Los hechos que se dieron a conocer la semana anterior en la casa de RCN Ibagué, ponen de nuevo en el tintero el porqué a las mujeres que se destacan, las organizaciones les dan tan duro.
Los platos sucios se lavan en casa

Por Óscar Viña Pardo


Hace menos de una semana en el Cronista.co publicamos un informe sobre la dura realidad de las mujeres en la política en donde seis de cada 10 mujeres han experimentado algún tipo de violencia. 

Pero el tema no solo está en el entorno político. En todas las esferas pasa lo mismo. No hemos podido quitarnos ese lastre del discurso hegemónico donde el patriarcado y machismo, venga de donde venga, hace mella y pese a las políticas públicas por buscar equidad e igualdad, todavía estamos en pañales y más desde la opinión pública. 

El caso al que me refiero tiene que ver con el 'narrador de multitudes' Carlos Giraldo Díaz quien anunció su salida de RCN. En las notas publicadas por varios medios de comunicación indican que el ya pensionado Giraldo Diaz quien conserva esa voz intacta y la misma emoción al narrar los goles tuvo diferencias con la gerente. Esos trapos se lavan en casa, digo yo. 

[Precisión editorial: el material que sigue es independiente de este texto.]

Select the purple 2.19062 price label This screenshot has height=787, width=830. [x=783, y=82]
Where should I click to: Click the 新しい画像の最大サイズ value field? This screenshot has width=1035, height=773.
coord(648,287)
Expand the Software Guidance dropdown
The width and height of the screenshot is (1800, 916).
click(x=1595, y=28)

Demeritar el trabajo de Claudia Aristizabal es no reconocer su trayectoria en el ámbito empresarial, es hacerse el de la vista gorda con una carrera que inició en esa misma casa de noticias desde abajo y que gracias a su tenacidad y disciplina la llevaron a ser seleccionada por los dueños de la compañía como reemplazo de Alonso Botero, el eterno gerente. 

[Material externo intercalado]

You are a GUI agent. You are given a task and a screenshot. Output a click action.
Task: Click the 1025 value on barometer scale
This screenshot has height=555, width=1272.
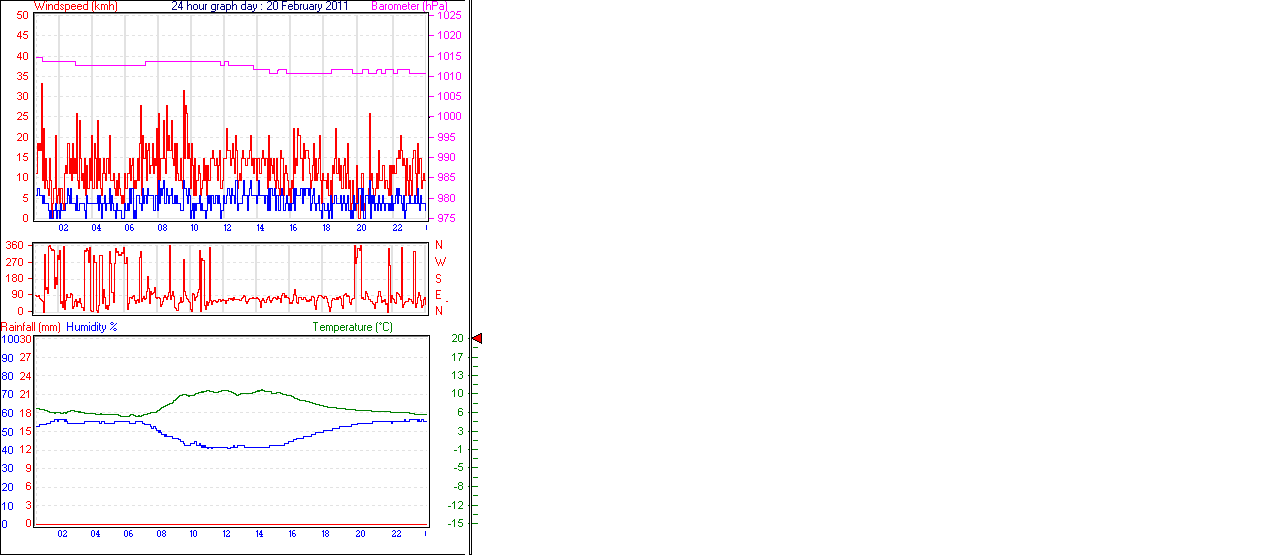pos(449,16)
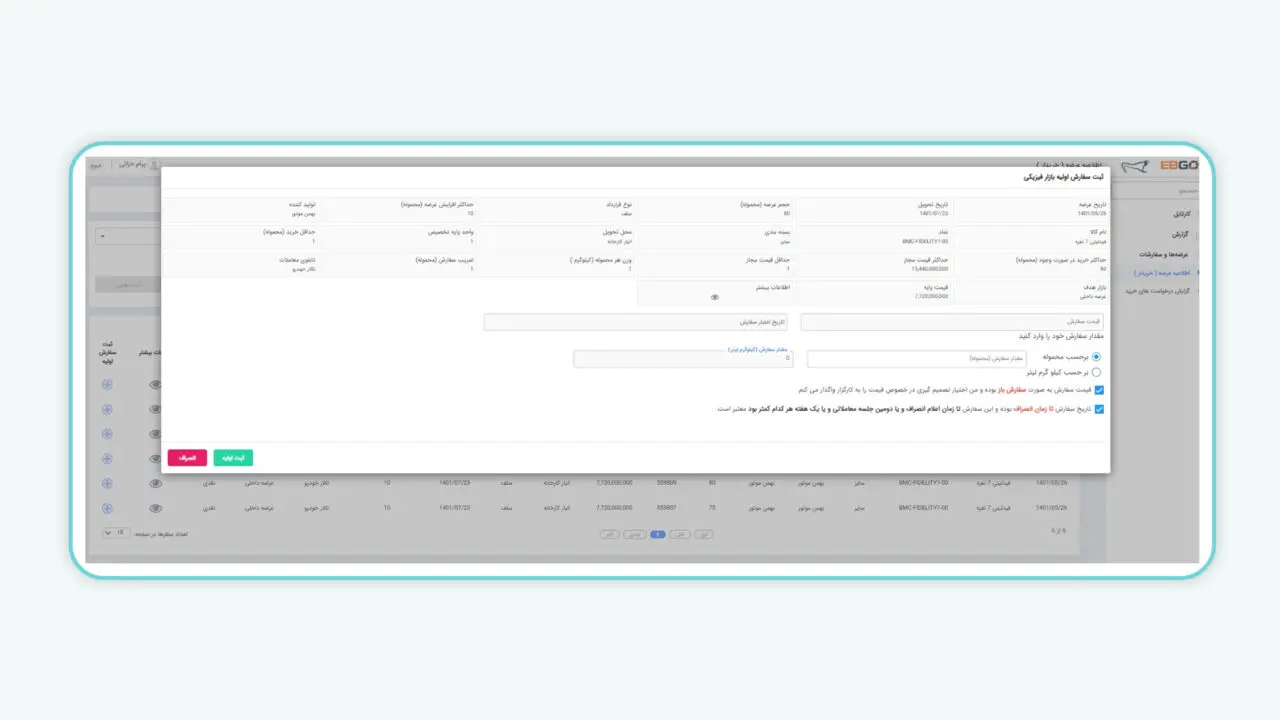This screenshot has width=1280, height=720.
Task: Click the green ثبت اولیه button
Action: point(233,457)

Como todos, como yo, no somos moneda de oro, pero cuando los dueños del medio piden cuentas no lo hacen a los periodistas o comentaristas, para eso hay una cabeza visible y se llama Claudia Aristizabal que entre amores y odios sigue siendo la voz cantante y plena en la radio, recordemos que maneja no una emisora, sino varios diales en amplitud y frecuencia modulada en el Tolima y Huila. 

No hagamos parte de esa cadena de violencia hacia la mujer que de manera sistemática se radicaliza a través de los medios de comunicación y ahora en redes sociales. Por eso, hago esta columna de opinión que expresa mi pensamiento. Quiero ser parte de ese grupo de personas que no pueden sumarse a esa visión distorsionada de la realidad de las mujeres y asumiendo sus condiciones como algo normal y natural aumentado en el imaginario el nivel de violencia.

Quiero dejar en el tintero que todos debemos propiciar cambios significativos en nuestra forma de actuar y pensar desde la igualdad, la justicia y el bien común.  Quizás mi pensamiento como parte de esa realidad a partir de mi madre haga que estas acciones sean cotidianas. 

A otros no, y es ahí donde debemos interiorizar todo ese discurso de los derechos humanos apoyando una educación y participación laboral igualitaria.

Mi invitación es a esto, porque Claudia hace parte del grupo de mujeres que jalonan entre sus pares un proceso de instituciones formalmente igualitarias en donde las discriminaciones bien encubiertas pasan a un segundo plano, gracias a esas visiones generenciales que transforman sociedades.  

Finalmente no se trata de Claudia, puede ser Gloria, Dolly, Liliana, Nataly, Sofía, Clara, Jackie, Lucía, Mercedes, Marías, todas mujeres poderosas que escriben su propia historia en cada organización, que ponen su sello, que buscan que esa brecha de desigualdad en el empleo sea cada vez menor y las mujeres salgan de ese 35% en Colombia en cargos gerenciales como lo informa el diario La República el 28 de agosto de 2020.